→ Directions for this task
Read the lines below, and copy any that contain the string "agent".
*** Opening Records ***
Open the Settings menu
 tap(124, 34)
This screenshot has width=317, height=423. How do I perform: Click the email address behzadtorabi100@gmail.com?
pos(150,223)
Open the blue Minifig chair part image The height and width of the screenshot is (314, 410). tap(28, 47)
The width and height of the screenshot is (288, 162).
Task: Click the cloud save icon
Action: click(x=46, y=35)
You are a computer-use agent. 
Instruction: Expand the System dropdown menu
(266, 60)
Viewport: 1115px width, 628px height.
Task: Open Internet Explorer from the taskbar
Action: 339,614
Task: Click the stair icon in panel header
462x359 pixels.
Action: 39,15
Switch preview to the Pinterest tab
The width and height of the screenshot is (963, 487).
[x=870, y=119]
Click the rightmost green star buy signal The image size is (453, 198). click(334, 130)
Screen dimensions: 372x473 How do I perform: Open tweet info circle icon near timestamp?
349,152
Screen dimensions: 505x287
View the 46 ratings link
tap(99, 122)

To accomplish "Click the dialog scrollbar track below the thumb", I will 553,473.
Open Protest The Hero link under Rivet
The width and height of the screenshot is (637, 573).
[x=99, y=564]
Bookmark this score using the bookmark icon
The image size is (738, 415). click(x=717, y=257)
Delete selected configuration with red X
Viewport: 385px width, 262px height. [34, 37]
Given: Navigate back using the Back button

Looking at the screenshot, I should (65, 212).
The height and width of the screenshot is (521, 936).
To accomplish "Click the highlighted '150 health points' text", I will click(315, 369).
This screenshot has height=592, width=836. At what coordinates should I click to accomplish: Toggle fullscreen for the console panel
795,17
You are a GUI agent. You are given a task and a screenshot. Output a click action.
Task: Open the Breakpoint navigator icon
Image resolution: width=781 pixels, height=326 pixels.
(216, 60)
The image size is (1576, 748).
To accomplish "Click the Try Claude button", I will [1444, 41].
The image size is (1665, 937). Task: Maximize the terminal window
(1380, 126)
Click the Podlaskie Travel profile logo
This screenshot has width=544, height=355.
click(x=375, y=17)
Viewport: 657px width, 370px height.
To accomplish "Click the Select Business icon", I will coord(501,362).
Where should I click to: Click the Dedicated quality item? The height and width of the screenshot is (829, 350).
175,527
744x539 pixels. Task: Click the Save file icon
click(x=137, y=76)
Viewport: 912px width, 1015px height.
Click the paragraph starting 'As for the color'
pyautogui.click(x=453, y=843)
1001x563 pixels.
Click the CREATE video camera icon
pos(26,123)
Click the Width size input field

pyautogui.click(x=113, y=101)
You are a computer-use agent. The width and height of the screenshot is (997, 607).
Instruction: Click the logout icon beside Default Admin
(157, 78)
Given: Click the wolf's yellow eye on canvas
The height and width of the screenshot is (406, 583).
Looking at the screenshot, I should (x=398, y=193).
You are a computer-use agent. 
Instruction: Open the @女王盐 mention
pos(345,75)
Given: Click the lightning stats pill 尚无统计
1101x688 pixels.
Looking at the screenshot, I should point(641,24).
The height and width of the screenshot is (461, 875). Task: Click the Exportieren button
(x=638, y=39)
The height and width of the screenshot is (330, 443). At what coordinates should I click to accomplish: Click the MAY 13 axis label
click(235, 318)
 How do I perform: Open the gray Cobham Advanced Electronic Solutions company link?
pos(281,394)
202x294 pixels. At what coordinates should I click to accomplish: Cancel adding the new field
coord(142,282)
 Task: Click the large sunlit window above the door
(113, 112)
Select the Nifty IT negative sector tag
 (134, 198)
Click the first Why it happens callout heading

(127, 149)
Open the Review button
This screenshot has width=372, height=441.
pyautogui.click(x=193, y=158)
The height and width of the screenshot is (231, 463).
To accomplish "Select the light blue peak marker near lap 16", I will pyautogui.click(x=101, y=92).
*** Closing Records ***
→ The completed task
You are a computer-use agent. 
You are a GUI agent. You are given a task and a screenshot. Output a click action.
You are a computer-use agent. The width and height of the screenshot is (997, 607).
You are a computer-use agent. 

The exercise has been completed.